What you are asked to do. Reproduce the data word for word from its first line through the line containing "Looking at the", leaving out the pictures.

Content starts

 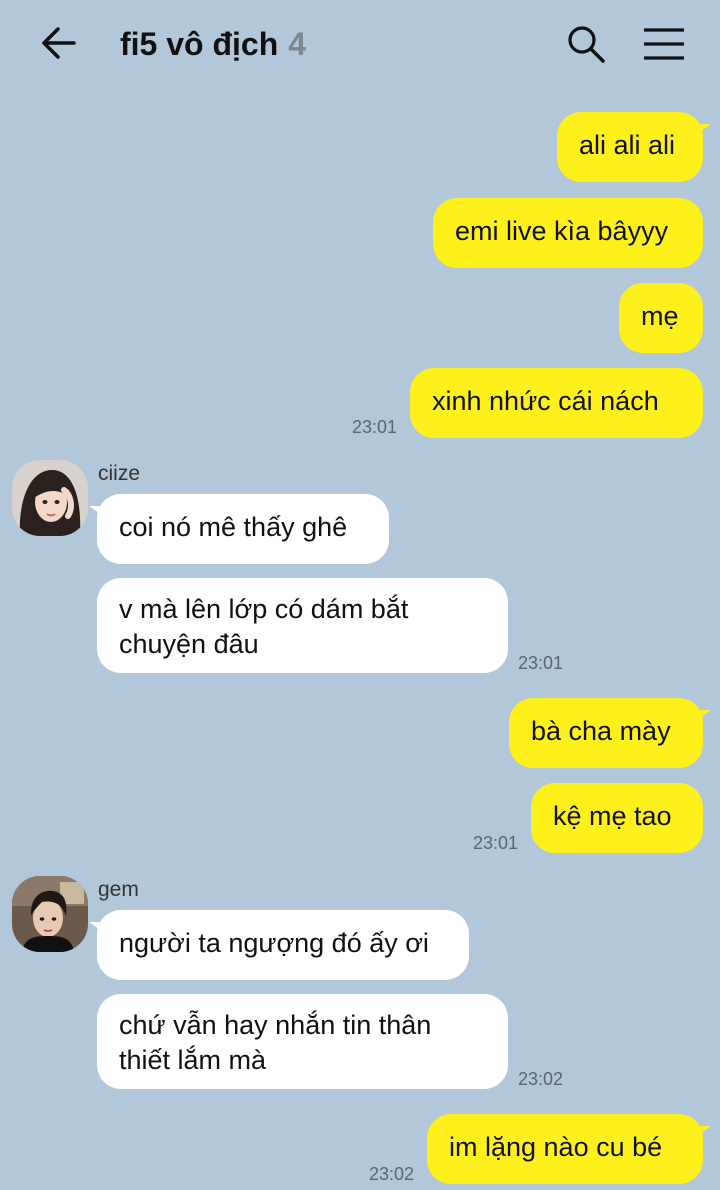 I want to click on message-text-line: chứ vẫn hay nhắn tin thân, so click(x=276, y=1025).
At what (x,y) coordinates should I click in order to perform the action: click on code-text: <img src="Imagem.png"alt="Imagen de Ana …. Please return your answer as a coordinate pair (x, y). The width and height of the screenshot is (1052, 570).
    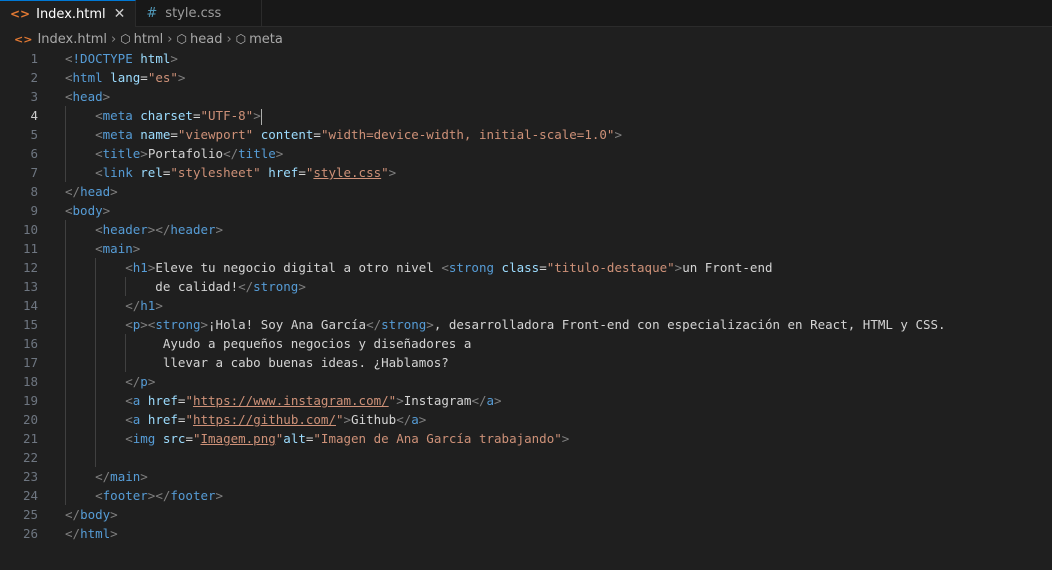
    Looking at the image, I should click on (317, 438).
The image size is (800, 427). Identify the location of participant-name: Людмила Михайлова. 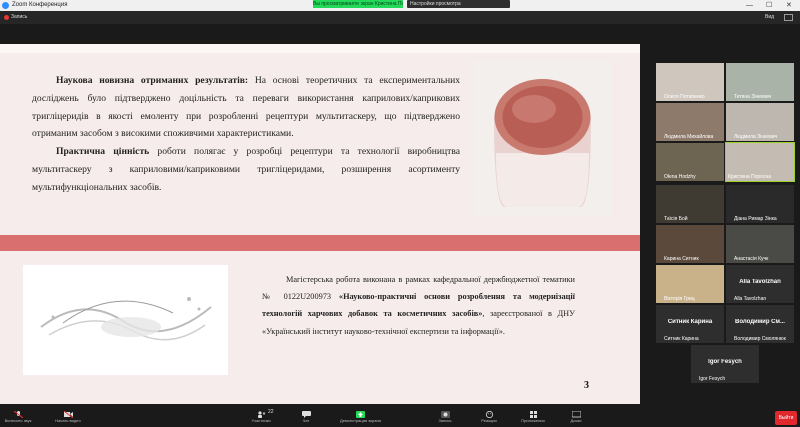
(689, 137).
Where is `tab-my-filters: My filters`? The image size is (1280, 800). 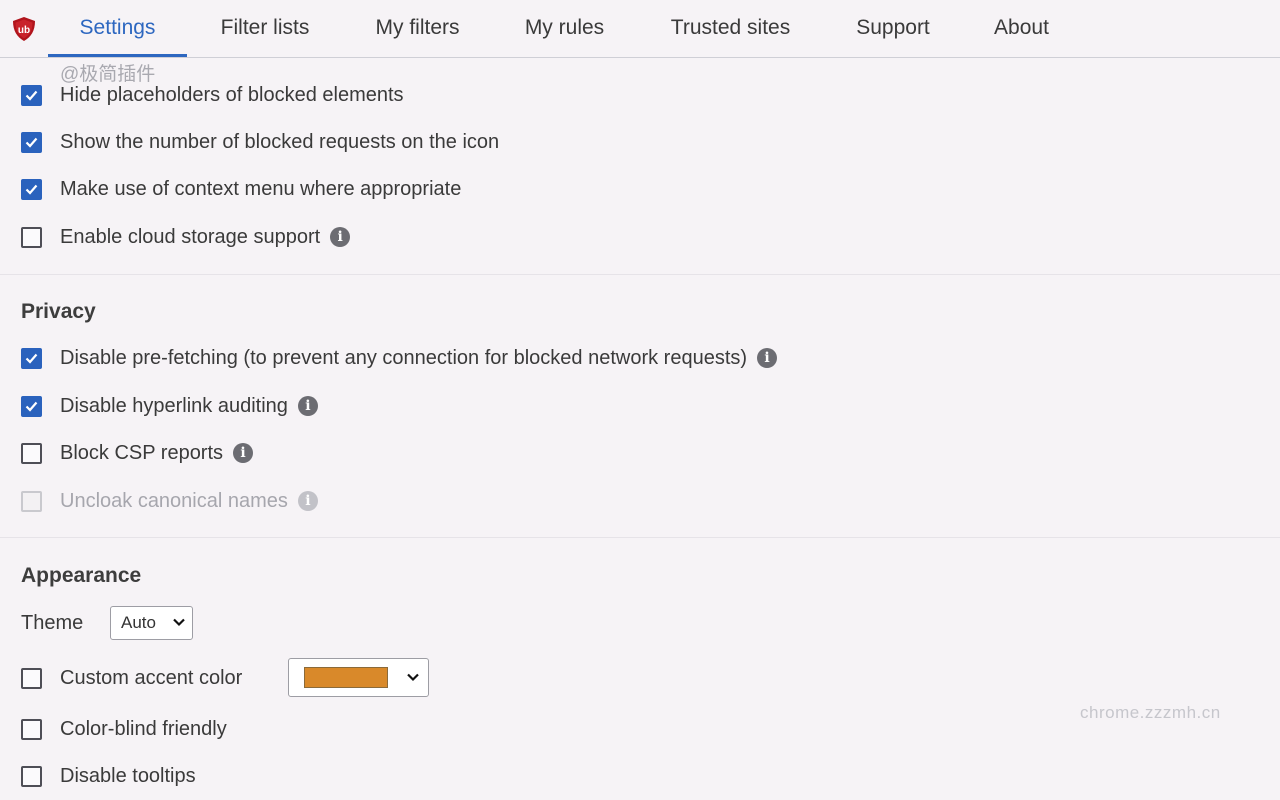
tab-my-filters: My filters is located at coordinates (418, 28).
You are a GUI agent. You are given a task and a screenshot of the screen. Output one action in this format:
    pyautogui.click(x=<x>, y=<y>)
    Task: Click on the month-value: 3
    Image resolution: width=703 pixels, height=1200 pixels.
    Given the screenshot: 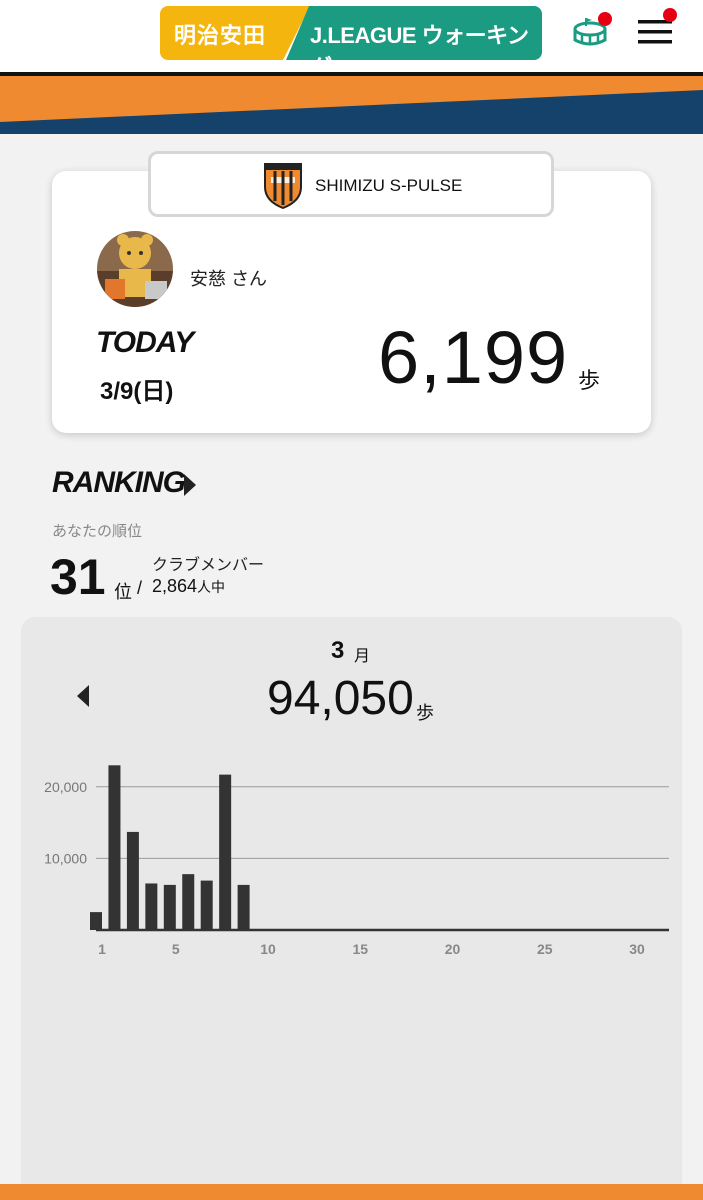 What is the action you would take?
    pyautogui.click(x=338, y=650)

Content ends

Output of the exercise.
  I want to click on message-text-line: chứ vẫn hay nhắn tin thân, so click(x=276, y=1025).
At what (x,y) coordinates should I click in order to perform the action: click on code-text: <img src="Imagem.png"alt="Imagen de Ana …. Please return your answer as a coordinate pair (x, y). The width and height of the screenshot is (1052, 570).
    Looking at the image, I should click on (317, 438).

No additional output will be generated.